Sunday, April 20, 2008

Gendered Characters?

In class on Thursday, we asked if this novel was gendered. On the surface it seems to be a pretty straight novel, there are no traces to homosexuality that I am aware of. However, there seems to be this weird role reversal in some characters.

Charles Langelet possesses this opposition to war that makes him girlish. If I am not mistaken, he is the one that packed up all of his precious statues and artistic pieces before leaving for Paris . His heart condition is what kept him from fighting in both wars. He is a creature of habit and therefore did not flee as early as he should have. Charles would not trade his “fragments of beauty” for a blood and death and incessant fighting. It seems to me that Charles Langelet runs from fighting in the way that a girl runs away in fear. He protects his statues by giving them the same attention a mother would give a child. Gabriel Corte is similar with his manuscript. He is a self-centered writer whose child is his manuscript. These two men bestow love and attention on inanimate objects.

Some of the orphans that Father Pericand takes to safety are described as having girlish features. They are small, which also implies a girlish physique.

Corbin’s dancer, despite being self-centered and a typical female gives what she has to Hubert at the motel. Her sacrifice is small, but she is transformed from this self-centered female character, to one that is able to give. (She retains her beauty despite the war going on with her American makeup. That is a bit farfetched, but perhaps in a perfect world.)

Madame Pericand takes on the saintly role of head of household as her family flees Paris. Since her husband is left behind, she is forced to take care of her father-in-law, her children, and her servants.

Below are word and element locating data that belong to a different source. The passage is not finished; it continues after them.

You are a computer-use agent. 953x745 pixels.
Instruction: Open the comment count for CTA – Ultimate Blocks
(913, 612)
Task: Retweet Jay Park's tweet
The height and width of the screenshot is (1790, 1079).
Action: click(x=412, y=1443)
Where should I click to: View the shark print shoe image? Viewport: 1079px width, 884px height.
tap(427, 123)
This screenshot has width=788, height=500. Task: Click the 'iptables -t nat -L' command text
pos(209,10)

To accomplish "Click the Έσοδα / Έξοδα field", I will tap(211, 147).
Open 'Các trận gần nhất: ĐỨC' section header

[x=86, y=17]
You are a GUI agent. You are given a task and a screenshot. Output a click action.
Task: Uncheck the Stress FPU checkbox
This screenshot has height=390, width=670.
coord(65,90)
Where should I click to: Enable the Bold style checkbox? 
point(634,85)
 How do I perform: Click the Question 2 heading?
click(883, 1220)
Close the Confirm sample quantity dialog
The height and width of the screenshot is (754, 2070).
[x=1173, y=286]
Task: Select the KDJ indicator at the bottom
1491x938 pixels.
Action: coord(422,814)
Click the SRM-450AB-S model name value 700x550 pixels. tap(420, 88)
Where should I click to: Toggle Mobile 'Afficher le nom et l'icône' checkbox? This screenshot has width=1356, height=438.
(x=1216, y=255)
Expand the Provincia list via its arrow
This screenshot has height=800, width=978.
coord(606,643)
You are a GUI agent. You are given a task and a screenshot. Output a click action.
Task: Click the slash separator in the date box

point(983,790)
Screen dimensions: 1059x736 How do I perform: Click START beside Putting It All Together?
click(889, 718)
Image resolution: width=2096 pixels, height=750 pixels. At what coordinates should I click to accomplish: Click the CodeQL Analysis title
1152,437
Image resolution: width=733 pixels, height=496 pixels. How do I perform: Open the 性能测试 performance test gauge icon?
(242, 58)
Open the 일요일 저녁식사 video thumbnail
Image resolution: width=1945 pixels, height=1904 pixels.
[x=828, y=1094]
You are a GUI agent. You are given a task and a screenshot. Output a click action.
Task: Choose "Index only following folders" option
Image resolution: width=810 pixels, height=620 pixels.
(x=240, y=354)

You don’t see her breakdown until she has found out that she has lost two sons and her father-in-law to the war. It takes a multitude of disasters in order for her to let her emotions down—the news of three deaths.
The characters in Suite Francaise are gendered compared to characters in other books we have read this semester. The characters do not fall into this role reversal by their own choice, but rather by circumstances beyond their control. World War II had a way of changing people.